Recueillis par Safaa KSAANI

Portrait

Le prestidigitateur des mots
Il met autant de temps à créer une grille qu’il en faut pour les résoudre, voire plus par moments. Le verbicruciste Moncef Benkiran s’est spécialisé dans les jeux de lettres depuis 1985. Sa passion pour les mots, elle, remonte à sa plus tendre enfance.

Paradoxalement, il était plus doué pour les mathématiques que pour la langue française. Mais concernant celle-ci, il avait un penchant plus prononcé pour la grammaire et la conjugaison que pour le vocabulaire.

“Les dictées me passionnaient mais la rédaction ou l’expression écrite (construction de phrases) m’exaspérait», nous raconte-t-il sur un ton nostalgique.

Ses débuts à « L’Opinion » étaient en 1986 sous un pseudonyme, car il était à ce moment verbicruciste pour d’autres publications. “J’ai même collaboré avec un magazine mensuel intitulé «Afrique Football» qui paraissait en France, cela me permettait de joindre l’utile à l’agréable avec ma passion pour le football”, nous confie-t-il non sans un brin de fierté. Cela fait donc plus de 3 décennies qu’il est fidèle à « L’Opinion », titillant les méninges de ses fidèles cruciverbistes.

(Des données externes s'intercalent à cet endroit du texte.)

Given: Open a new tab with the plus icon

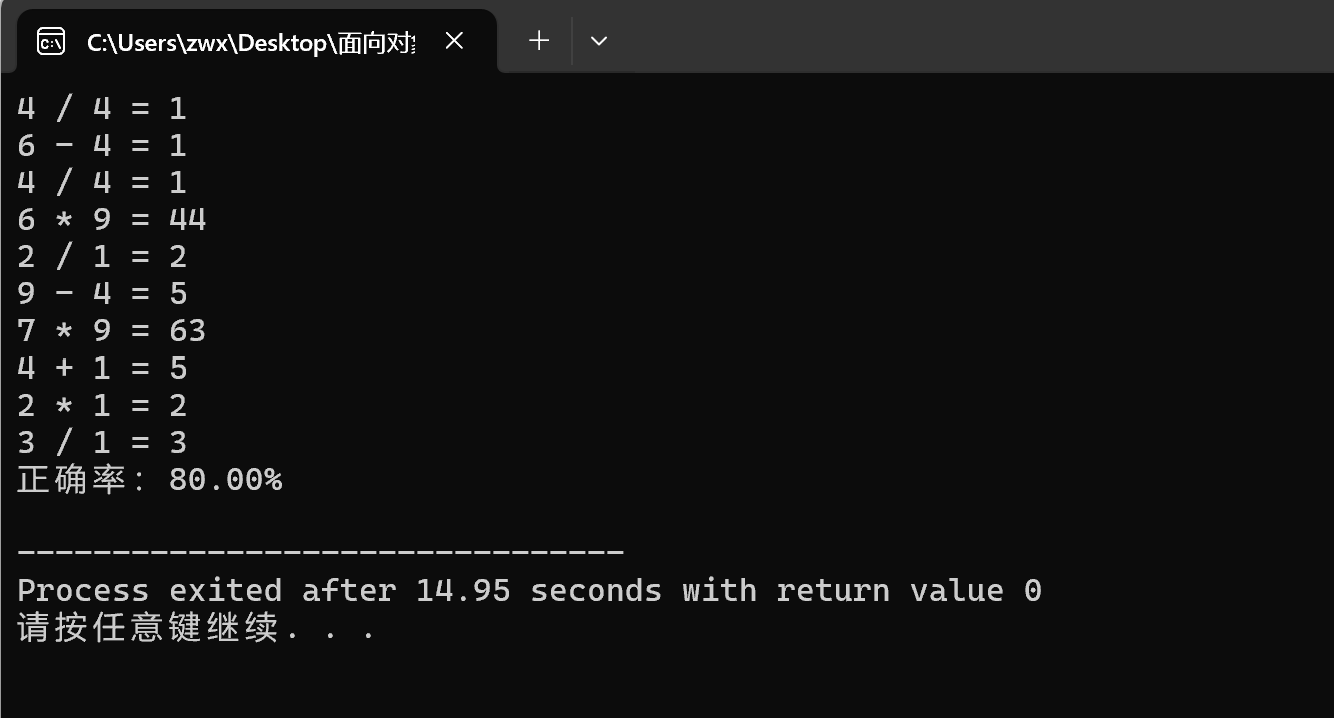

Ce “sport” cérébral, qui requiert un bagage culturel assez conséquent pour en pratiquer régulièrement, possède des bienfaits avérés. Il stimule l’activité des neurones et il permettrait de prévenir le syndrome d’Alzheimer, selon des recherches scientifiques publiées dans des revues très sérieuses. Malheureusement, les cruciverbistes se font de plus en plus rares. Il faut dire que ls cruciverbistes ne sont plus aussi nombreux que par le passé. La Toile a changé bien des habitudes…

S. K. 

Repères

Les années de gloire des jeux de lettres
Les nostalgiques des arts et des lettres se rappelleront de l’émission phare ”Apostrophe”, sans doute le meilleur rendezvous littéraire de son temps de la télévision française. Celle-ci avait consacré en 1981 une émission aux jeux de lettres en invitant une palette d’intellectuels bien de renommée. À l’époque, Bernard Pivot, animateur mythique de l’émission, accueillit l’un des plus célèbres cruciverbistes de France, Max Favalelli, devant qui les invités sont restés cois quand il évoqua les origines des mots croisés, ancêtres des mots fléchés, et les obstacles qui ont entravé leur naissance. C’est d’ailleurs grâce à Arthur Wynne qui a attendu jusqu’en 1913 pour que la première grille soit publiée dans la rubrique “Fun” du “New York Times”, que les mots fléchés ont eu leur droit de cité. Cette petite plongée dans le passé leur a permis de se remémorer des années de gloire littéraire où les « jeux de mots » avaient la cote. Il faut dire que ce genre de sports cérébraux subit aujourd’hui, dans bien des contrées, un dédain de plus en plus patent. 
L’autre victime de l’évolution technologique
Les cafés, véritables points de chute des cruciverbistes les plus chevronnés, sont devenus, pour la plupart, peuplés de gens scotchés à leurs smartphones ou devant un match de foot à la télé. Mais cela n’empêche pas de rencontrer, à l’occasion, des adeptes des jeux cérébraux qui s’évertuent à perpétuer la tradition se mesurant à une, deux, voire trois grilles de mots fléchés par jour. Si cela prouve une chose, c’est que cette « discipline sportive » peine à survivre dans un monde de plus en plus connecté et de moins en moins cultivé… malheureusement.